Category: Glomerular Diseases

  • 1402 Glomerular Diseases: Clinical, Outcomes, and Trials


  • Atemnkeng, Francis Njukeng, Westchester Medical Center, Valhalla, New York, United States
  • Kirk, Michelle Lee, Westchester Medical Center, Valhalla, New York, United States
  • Pullman, James M., Montefiore Medical Center, New York, New York, United States
  • Klein, Michael D., Westchester Medical Center, Valhalla, New York, United States
  • Chugh, Savneek S., Westchester Medical Center, Valhalla, New York, United States
  • Gupta, Sanjeev, Westchester Medical Center, Valhalla, New York, United States

The treatment of tuberculosis (TB) infection (previously termed latent TB) during the induction phase of treatment for proliferative lupus nephritis (LN) is challenging. The use of high dose immunosuppression (IS) can cause TB disease. Rifamycin-based treatment for TB infection can also lead to major drug-drug interaction as rifampin can reduce the serum levels of mycophenolate mofetil (MMF), hence the level of IS.

Case Description

A 38-years-old Mexican male who presented with lower limb edema. Initial labs showed leukocytosis and acute kidney injury with nephrotic syndrome. Blood cultures grew Streptococcus pyogenes. Workup for glomerulonephritis (GN) revealed a positive ANA and hypocomplementemia, consistent with immune complex mediated GN. He received antibiotics for a total of 14 days. The urine protein/creatinine ratio (UPCr) one week later increased to 36.9 g/g from 3.2 g/g. Kidney biopsy demonstrated class III+V LN with 5/22 globally sclerosed glomeruli, 4 with segmental endocapillary hypercellularity with 2 cellular crescents on light microscopy and full house staining on immunofluorescence. Electron microscopy demonstrated mesangial, intramembranous, and sup-epithelial electron dense deposits and extensively effaced foot processes. The patient was discharged on conservative anti proteinuric therapy, as well as MMF. Routine TB screening with Quantiferon was positive, so he was started on rifampin and isoniazid. Follow-up 1 month later demonstrated UPCr of 1.76 g/g with no signs of TB disease.

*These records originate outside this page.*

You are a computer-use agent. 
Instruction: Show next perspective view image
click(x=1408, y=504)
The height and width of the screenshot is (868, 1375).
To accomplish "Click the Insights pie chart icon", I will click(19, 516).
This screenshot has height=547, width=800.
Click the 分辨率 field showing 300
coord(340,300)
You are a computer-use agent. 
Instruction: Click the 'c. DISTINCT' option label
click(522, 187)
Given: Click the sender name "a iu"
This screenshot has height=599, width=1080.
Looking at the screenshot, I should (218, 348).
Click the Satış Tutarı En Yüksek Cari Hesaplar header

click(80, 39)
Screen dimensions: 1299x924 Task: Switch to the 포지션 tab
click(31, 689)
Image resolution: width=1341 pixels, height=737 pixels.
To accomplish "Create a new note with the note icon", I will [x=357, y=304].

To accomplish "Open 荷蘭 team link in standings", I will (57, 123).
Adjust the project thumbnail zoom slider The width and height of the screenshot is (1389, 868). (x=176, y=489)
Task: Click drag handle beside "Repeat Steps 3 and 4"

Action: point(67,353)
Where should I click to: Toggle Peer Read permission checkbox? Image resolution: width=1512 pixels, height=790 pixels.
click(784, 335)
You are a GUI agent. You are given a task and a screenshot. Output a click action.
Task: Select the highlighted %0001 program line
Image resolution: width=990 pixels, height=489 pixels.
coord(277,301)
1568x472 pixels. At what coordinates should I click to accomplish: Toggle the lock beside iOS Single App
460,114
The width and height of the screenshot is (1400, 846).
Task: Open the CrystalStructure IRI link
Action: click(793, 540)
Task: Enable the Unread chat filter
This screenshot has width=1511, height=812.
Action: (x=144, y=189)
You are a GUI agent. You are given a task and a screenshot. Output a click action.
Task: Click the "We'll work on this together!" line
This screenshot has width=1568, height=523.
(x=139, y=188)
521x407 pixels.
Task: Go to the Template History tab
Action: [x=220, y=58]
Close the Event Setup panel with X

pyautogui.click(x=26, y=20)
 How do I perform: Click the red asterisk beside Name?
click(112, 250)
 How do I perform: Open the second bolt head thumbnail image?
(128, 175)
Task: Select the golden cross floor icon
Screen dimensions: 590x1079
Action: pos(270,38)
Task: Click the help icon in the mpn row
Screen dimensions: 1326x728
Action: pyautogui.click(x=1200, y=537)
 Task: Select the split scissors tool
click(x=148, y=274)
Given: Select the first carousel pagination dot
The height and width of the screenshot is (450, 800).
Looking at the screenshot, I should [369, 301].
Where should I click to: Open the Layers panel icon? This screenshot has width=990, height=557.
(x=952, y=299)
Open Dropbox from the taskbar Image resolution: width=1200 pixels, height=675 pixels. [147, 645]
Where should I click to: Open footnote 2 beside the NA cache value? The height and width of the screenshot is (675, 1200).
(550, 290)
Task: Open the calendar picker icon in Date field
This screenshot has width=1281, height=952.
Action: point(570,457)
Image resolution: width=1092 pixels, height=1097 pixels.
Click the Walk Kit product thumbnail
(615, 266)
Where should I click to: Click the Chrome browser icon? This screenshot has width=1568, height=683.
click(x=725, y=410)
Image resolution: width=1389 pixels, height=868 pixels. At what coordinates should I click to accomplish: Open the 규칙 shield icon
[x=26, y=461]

The term latent TB was changed to TB infection because these patients are infected with viable mycobacteria in various stages of containment by the host immune system. Therefore, during the induction phase of treatment of LN, with use of high dose IS, the presence of TB infection presents a high risk of progression to TB disease. We found no case reports of simultaneous diagnosis of proliferative LN and TB infection. Treatment literature is obtained from transplant patients diagnosed with TB infection, where rifampin was found to lower the level of MMF. Therefore, we suggest close follow-up of these patients to rule out TB disease and non-response to LN treatment during each visit.